The potential cytotoxicity of the compounds was tested using an assay based on a protein-binding dye, the sulforhodamine B (SRB), according to the protocol [31]. Briefly, cells were seeded at an appropriate concentration previously optimized (5.0 × 10⁴ cells per mL for MDA-MD-231 and MDA-MB468 cells) by adding 100 μL of cells per well and then incubated at 37 °C for 24 h. All experiments were performed in two 96 well-plates, a T0 plate to be analyzed at 0 h (time of treatment with the compounds) and a T48 plate to be analyzed 48 h later. Then, cells were treated with five serial dilutions of each compound (ranging from 150 µM to 9.4 µM) by adding 100 μL of compound per well, and incubated at 37 °C for further 48 h. The effect of the vehicle (DMSO) on cell growth was also evaluated (control) by exposing untreated cells to the maximum concentration of DMSO (always lower than 0.25%). The maximum concentration tested for each compound was 150 mM. However, for some compounds, precipitation was detected within the tested range of concentrations. In those cases, the GI₅₀ concentration was not possible to determine and was indicated as “higher than” the highest concentration tested without causing precipitation. Doxorubicin (ranging from 100 nM to 6.25 nM) was used as positive control. Following 48 h incubation of cells with the compounds in the T48 plate (or 0 h in the T0 plate), cells were fixed by adding 10% (w/v) of cold TCA (w/v, final concentration) during 1 h at 4 ^°C. Subsequently, after washing with water, air-dried cells were stained with 0.4% of SRB (in acetic acid, w/v) for 30 min in the dark at room temperature (RT). At the end, cells were washed with 1% (v/v) of acetic acid and the bound dye was solubilized with 10 mM Tris base solution. The absorbance was measured at 510 nm in a microplate reader (BioTek’s SynergyTM Mx) using the Gen5 software (BioTek) [19,20]. The GI₅₀ concentrations for each compound (concentrations that inhibited cell growth by 50%) were assessed from the dose-response curves, determined in each cell line and presented as mean ± standard error (S.E.M) from at least three independent experiments.

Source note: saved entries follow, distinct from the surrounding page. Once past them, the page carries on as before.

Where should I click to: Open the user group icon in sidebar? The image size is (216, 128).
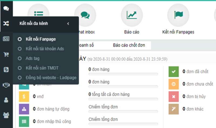pyautogui.click(x=6, y=115)
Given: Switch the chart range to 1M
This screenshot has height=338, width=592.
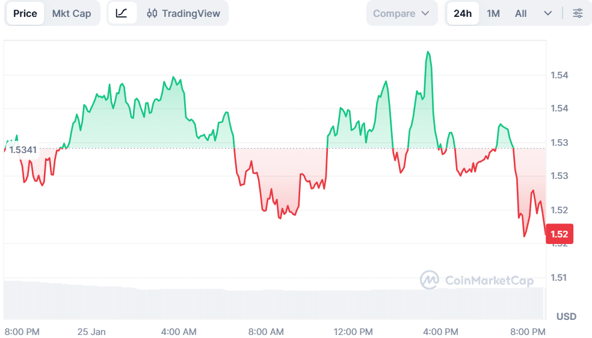Looking at the screenshot, I should click(493, 13).
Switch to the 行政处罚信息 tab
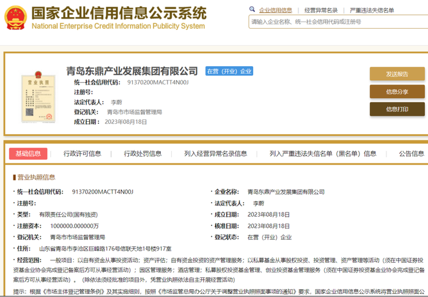Image resolution: width=428 pixels, height=297 pixels. click(142, 154)
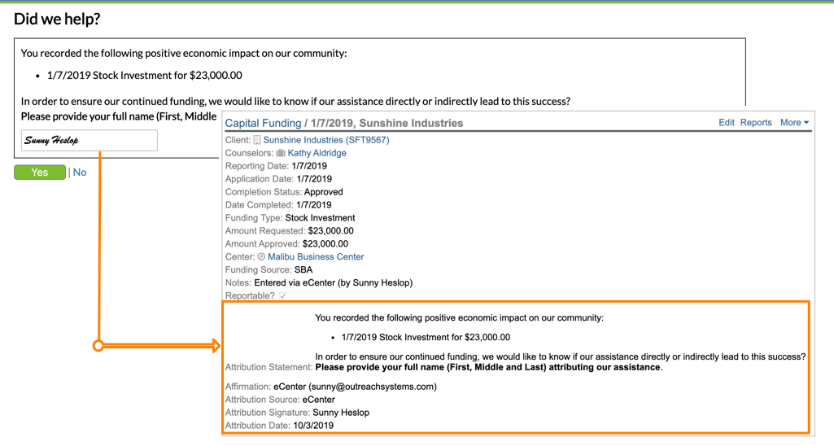
Task: Click the bold attribution statement prompt
Action: pos(487,367)
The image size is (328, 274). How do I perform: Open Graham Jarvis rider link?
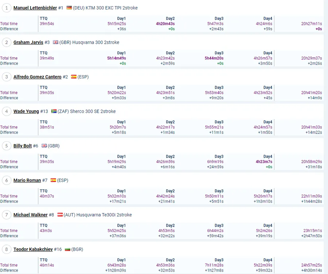point(28,42)
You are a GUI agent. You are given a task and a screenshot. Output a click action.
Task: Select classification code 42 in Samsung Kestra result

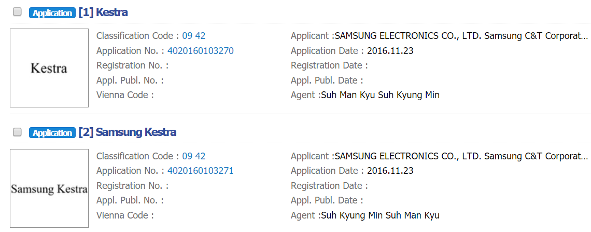pos(200,157)
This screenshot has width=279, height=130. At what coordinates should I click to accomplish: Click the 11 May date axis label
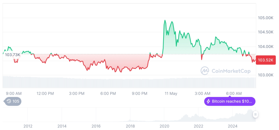pos(171,93)
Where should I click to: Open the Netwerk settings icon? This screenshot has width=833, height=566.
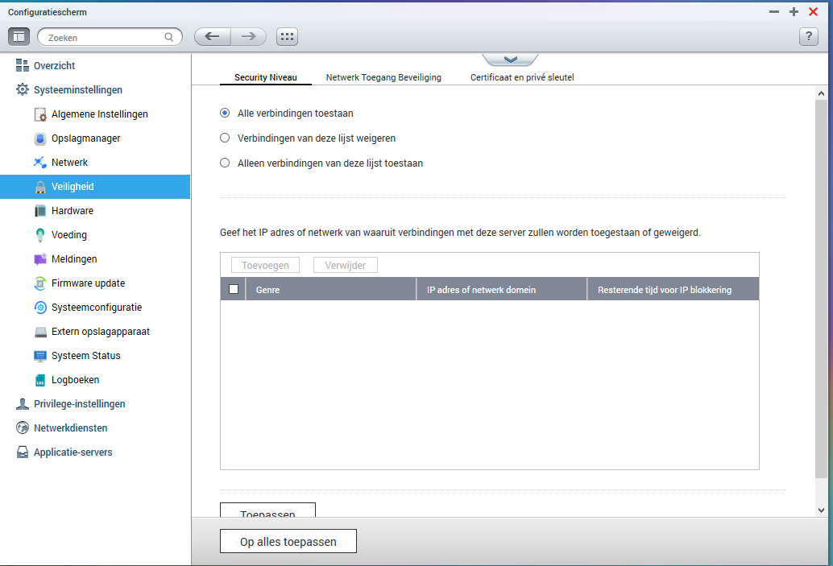pos(39,163)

Compounds 2e, 2f, 2h were also tested against the non-malignant MCF-12A human breast epithelial cells. For that, cells (seed at 5.0 × 10⁴ cells per mL) were incubated with the GI₅₀ concentrations of each of the three compounds obtained in the corresponding tumor cell lines for 48 h, followed by removal of the compound, addition of new medium to the cells and then 5 more days in culture. At the end of the 7 days in total, the sulforhodamine B (SRB) assay was performed, as previously described [30].